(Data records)
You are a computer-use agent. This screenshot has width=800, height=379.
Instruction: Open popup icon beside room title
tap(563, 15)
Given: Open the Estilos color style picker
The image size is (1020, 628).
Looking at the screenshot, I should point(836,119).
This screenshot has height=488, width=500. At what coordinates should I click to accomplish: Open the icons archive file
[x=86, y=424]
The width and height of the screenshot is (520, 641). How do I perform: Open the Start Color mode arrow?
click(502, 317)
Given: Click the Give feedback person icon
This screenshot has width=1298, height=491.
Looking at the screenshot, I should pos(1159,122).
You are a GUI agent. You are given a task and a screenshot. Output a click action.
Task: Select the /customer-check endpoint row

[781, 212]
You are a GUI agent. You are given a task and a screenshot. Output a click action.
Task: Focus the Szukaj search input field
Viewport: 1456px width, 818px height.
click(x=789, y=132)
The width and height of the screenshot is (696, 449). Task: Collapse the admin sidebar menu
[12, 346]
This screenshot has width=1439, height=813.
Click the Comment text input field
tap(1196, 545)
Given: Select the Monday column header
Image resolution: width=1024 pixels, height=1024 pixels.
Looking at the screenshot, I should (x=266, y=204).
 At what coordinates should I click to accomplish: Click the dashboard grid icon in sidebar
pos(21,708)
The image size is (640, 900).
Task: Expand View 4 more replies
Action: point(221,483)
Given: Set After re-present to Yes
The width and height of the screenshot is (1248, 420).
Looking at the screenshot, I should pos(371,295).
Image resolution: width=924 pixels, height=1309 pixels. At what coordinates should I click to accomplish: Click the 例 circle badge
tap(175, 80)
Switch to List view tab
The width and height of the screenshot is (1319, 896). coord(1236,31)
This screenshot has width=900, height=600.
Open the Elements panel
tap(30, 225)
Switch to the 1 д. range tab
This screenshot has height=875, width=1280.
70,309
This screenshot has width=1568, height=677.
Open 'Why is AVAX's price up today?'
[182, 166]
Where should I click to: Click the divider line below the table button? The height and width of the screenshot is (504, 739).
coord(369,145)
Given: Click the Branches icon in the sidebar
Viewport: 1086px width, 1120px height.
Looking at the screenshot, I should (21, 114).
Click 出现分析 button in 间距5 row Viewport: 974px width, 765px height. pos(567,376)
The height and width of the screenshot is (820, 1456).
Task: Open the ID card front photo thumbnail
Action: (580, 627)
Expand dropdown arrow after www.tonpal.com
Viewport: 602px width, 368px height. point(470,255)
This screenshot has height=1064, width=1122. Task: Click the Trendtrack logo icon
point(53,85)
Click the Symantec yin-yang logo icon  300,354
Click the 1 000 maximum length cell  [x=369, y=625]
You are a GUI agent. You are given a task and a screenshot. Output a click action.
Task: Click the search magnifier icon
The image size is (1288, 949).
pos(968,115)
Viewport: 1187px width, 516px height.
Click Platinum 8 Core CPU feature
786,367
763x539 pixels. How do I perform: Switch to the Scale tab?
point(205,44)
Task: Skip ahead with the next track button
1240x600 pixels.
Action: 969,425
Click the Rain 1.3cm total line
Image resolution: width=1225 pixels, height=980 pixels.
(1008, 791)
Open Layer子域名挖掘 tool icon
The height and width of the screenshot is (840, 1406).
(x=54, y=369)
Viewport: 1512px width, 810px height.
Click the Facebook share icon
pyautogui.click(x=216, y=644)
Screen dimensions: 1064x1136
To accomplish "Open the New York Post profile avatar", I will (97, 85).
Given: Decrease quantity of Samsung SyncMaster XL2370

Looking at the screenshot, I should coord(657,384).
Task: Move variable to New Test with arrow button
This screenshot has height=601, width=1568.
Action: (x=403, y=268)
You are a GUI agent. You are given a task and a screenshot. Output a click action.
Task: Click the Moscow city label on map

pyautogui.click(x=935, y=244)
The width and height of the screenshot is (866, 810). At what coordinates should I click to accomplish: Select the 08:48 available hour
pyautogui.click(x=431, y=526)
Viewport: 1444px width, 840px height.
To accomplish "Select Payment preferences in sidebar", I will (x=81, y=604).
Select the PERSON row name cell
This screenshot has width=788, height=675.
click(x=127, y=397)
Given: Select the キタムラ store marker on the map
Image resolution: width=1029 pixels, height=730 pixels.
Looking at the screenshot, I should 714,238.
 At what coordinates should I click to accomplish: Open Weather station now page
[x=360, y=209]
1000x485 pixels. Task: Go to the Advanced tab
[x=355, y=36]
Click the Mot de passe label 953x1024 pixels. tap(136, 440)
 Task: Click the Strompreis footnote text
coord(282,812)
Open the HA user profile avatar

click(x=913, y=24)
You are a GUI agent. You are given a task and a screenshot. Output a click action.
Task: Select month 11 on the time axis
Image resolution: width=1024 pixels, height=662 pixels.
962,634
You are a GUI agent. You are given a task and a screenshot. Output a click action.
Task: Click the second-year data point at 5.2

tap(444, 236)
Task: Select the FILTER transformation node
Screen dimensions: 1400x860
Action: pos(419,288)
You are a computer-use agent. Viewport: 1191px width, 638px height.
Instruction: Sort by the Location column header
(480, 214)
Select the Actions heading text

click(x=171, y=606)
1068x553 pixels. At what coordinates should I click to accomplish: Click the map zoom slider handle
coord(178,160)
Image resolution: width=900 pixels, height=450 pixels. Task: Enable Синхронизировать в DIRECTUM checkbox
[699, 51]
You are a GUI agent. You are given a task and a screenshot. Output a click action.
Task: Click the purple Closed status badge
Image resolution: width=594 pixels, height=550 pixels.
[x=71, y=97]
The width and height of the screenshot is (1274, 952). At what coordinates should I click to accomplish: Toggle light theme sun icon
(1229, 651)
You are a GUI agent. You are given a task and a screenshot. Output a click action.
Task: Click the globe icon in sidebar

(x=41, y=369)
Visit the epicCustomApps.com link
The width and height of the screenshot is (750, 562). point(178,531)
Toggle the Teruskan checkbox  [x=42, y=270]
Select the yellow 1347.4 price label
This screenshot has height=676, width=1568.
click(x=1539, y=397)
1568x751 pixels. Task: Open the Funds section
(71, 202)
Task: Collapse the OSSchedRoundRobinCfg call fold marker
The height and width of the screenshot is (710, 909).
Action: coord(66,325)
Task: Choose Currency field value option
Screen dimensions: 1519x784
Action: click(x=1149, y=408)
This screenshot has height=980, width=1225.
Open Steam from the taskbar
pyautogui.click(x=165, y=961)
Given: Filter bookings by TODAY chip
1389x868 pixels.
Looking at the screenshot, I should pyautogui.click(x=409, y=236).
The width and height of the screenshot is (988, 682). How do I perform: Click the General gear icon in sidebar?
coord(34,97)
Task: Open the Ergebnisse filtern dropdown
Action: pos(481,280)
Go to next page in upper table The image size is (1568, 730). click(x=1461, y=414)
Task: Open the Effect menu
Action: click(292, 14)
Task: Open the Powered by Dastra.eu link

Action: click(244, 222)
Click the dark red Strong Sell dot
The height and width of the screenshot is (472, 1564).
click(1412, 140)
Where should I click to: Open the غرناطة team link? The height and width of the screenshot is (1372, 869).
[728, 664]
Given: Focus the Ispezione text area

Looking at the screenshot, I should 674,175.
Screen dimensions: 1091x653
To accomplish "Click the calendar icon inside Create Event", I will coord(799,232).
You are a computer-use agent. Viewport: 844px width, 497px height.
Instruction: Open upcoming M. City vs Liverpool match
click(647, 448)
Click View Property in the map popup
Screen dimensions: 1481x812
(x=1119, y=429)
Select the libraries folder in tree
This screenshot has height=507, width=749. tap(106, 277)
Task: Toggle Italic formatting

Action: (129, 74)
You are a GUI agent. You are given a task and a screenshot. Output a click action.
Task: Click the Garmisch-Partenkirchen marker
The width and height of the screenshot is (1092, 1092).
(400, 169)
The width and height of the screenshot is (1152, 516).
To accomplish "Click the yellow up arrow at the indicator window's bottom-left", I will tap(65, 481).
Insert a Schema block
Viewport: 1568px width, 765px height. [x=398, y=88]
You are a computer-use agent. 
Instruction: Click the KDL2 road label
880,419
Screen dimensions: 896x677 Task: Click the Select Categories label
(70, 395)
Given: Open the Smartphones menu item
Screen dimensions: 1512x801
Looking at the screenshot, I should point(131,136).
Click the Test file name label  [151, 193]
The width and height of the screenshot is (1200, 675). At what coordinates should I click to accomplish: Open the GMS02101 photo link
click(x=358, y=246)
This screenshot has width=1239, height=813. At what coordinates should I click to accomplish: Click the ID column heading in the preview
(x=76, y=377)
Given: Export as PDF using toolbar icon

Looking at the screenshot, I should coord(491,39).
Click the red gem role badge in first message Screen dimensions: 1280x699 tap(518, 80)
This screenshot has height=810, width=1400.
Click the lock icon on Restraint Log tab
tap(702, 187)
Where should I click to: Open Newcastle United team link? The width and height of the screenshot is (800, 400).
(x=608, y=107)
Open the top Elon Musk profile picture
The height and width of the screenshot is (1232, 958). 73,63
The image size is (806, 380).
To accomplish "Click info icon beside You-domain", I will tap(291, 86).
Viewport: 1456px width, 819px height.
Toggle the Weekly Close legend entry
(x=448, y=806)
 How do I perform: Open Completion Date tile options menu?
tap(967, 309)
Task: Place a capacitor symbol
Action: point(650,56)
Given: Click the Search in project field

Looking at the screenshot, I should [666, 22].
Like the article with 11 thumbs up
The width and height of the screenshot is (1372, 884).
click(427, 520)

▸ OBJECTIVE
Repeat the lines of the records above verbatim, from the line containing "The width and height of the screenshot is (866, 810)." through the line containing "Looking at the screenshot, I should 714,238.", inclusive.

▸ REPLY
The width and height of the screenshot is (866, 810). At what coordinates should I click to accomplish: Select the 08:48 available hour
pyautogui.click(x=431, y=526)
Viewport: 1444px width, 840px height.
To accomplish "Select Payment preferences in sidebar", I will (x=81, y=604).
Select the PERSON row name cell
This screenshot has width=788, height=675.
click(x=127, y=397)
Given: Select the キタムラ store marker on the map
Image resolution: width=1029 pixels, height=730 pixels.
Looking at the screenshot, I should 714,238.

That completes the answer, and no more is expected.